⟨
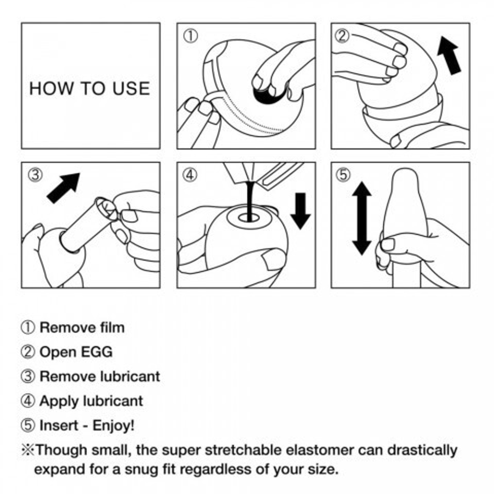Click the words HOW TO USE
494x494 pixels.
coord(89,88)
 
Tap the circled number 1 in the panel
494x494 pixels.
coord(191,36)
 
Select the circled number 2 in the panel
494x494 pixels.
coord(342,36)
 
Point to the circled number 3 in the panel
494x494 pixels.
coord(35,174)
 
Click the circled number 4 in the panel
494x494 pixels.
coord(191,174)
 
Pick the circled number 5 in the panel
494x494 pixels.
coord(343,174)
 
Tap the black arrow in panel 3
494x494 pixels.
coord(63,188)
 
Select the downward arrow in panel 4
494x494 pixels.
coord(300,211)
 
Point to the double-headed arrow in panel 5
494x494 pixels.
coord(362,218)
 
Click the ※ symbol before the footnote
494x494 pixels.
coord(28,450)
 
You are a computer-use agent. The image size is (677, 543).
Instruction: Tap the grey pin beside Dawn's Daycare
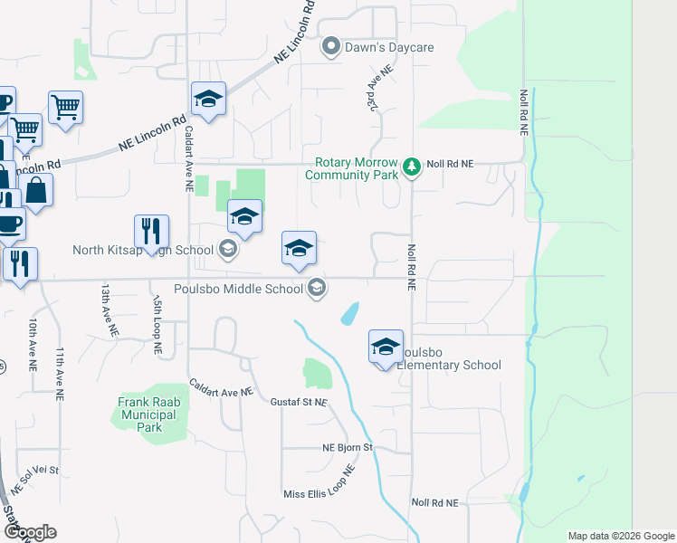point(332,47)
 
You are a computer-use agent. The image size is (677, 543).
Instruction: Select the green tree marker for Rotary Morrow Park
point(412,167)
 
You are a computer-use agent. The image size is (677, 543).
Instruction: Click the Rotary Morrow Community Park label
point(355,169)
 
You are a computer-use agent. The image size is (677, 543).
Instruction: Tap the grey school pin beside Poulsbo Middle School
point(317,290)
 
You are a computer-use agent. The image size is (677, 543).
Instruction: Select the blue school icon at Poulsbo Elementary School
point(386,347)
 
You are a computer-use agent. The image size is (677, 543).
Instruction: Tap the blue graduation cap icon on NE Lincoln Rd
point(208,100)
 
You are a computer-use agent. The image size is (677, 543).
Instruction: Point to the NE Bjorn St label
point(348,448)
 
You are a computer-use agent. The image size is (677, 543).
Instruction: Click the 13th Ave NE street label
point(106,307)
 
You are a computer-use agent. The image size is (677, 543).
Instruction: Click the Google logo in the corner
point(30,533)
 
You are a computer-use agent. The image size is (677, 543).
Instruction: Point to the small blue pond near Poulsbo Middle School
point(348,314)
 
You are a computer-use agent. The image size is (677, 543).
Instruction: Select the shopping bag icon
point(36,190)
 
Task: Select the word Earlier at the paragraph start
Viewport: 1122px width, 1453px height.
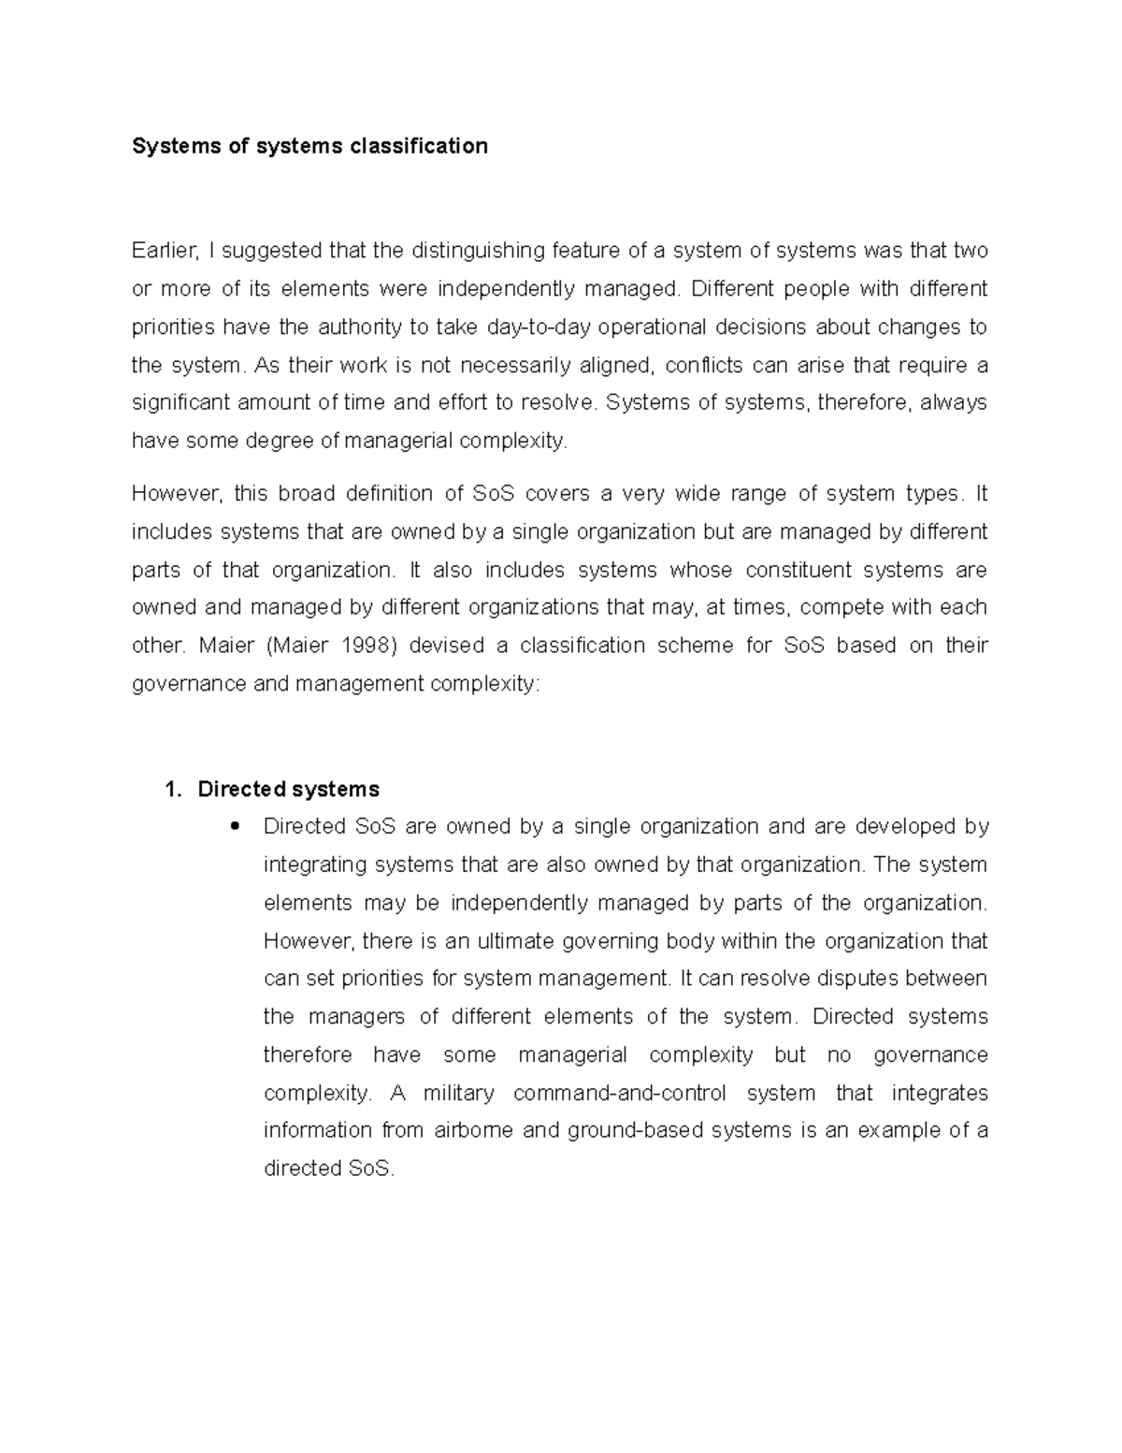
⟩
## [REQUIRED TASK]
Rewrite all of the records above, putting "numbered circle" wherever "circled number" appears and changing nothing else. Leave the pictures out.

## [OUTPUT OF THE EXERCISE]
Click the words HOW TO USE
494x494 pixels.
coord(89,88)
 
Tap the numbered circle 1 in the panel
494x494 pixels.
coord(191,36)
 
Select the numbered circle 2 in the panel
494x494 pixels.
coord(342,36)
 
Point to the numbered circle 3 in the panel
494x494 pixels.
coord(35,174)
 
Click the numbered circle 4 in the panel
494x494 pixels.
coord(191,174)
 
Pick the numbered circle 5 in the panel
494x494 pixels.
coord(343,174)
 
Tap the black arrow in panel 3
494x494 pixels.
coord(63,188)
 
Select the downward arrow in panel 4
494x494 pixels.
coord(300,211)
 
Point to the double-headed arrow in panel 5
494x494 pixels.
coord(362,218)
 
Click the ※ symbol before the footnote
494x494 pixels.
coord(28,450)
 
You are a computer-use agent. The image size is (677, 543).
Instruction: Tap the grey pin beside Dawn's Daycare
point(332,47)
 
You are a computer-use agent. The image size is (677, 543).
Instruction: Select the green tree marker for Rotary Morrow Park
point(412,167)
 
You are a computer-use agent. The image size is (677, 543).
Instruction: Click the Rotary Morrow Community Park label
point(355,169)
 
You are a computer-use agent. The image size is (677, 543).
Instruction: Tap the grey school pin beside Poulsbo Middle School
point(317,290)
 
You are a computer-use agent. The image size is (677, 543).
Instruction: Select the blue school icon at Poulsbo Elementary School
point(386,347)
 
You are a computer-use agent. The image size is (677, 543).
Instruction: Tap the blue graduation cap icon on NE Lincoln Rd
point(208,100)
 
You are a computer-use agent. The image size is (677, 543).
Instruction: Point to the NE Bjorn St label
point(348,448)
 
You are a computer-use agent. The image size is (677, 543).
Instruction: Click the 13th Ave NE street label
point(106,307)
 
You are a computer-use agent. The image size is (677, 543).
Instruction: Click the Google logo in the corner
point(30,533)
 
You are a computer-use agent. The image size is (677, 543).
Instruction: Point to the small blue pond near Poulsbo Middle School
point(348,314)
 
You are a computer-use agent. The image size is (677, 543).
Instruction: Select the shopping bag icon
point(36,190)
 
Task: Select the word Earlier at the paragraph start
Viewport: 1122px width, 1453px height.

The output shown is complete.